■ HOW TO COMPLETE THIS TASK
Every line below that holds the word "panel" counts once; please tally them and give only the total.

■ DATASET CONTENT
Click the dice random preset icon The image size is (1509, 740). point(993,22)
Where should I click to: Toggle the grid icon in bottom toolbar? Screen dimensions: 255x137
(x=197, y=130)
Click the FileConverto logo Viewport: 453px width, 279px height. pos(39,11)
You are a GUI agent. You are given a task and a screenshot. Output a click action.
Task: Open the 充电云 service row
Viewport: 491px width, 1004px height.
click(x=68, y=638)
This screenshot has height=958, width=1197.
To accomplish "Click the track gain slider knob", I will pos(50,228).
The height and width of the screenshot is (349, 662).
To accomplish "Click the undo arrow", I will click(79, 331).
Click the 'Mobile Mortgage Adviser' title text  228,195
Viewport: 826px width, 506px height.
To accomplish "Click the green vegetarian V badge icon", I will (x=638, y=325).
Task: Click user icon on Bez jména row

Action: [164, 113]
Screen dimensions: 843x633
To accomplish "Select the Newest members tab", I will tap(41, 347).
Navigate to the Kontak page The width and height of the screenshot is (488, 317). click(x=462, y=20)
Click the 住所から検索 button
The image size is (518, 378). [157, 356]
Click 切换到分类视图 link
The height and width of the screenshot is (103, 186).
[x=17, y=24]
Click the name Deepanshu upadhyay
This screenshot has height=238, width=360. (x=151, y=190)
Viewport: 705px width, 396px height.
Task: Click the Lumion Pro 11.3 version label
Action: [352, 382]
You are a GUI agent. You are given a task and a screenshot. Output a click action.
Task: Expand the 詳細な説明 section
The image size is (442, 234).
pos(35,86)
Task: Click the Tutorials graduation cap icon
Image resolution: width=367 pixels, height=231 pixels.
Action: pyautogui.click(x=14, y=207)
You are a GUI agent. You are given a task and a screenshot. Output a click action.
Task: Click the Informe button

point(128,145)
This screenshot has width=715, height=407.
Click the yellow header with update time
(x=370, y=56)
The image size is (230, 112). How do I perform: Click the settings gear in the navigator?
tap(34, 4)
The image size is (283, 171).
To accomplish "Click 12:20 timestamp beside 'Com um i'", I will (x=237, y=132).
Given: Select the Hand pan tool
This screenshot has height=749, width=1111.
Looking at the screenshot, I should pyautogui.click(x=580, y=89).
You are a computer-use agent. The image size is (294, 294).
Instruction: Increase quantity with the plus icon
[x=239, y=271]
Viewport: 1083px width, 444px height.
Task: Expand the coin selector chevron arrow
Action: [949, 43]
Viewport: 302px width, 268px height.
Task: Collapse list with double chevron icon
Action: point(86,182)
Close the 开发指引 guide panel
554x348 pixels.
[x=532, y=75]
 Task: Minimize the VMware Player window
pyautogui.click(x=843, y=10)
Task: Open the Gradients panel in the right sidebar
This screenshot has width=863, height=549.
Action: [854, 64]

■ YOUR RESPONSE
2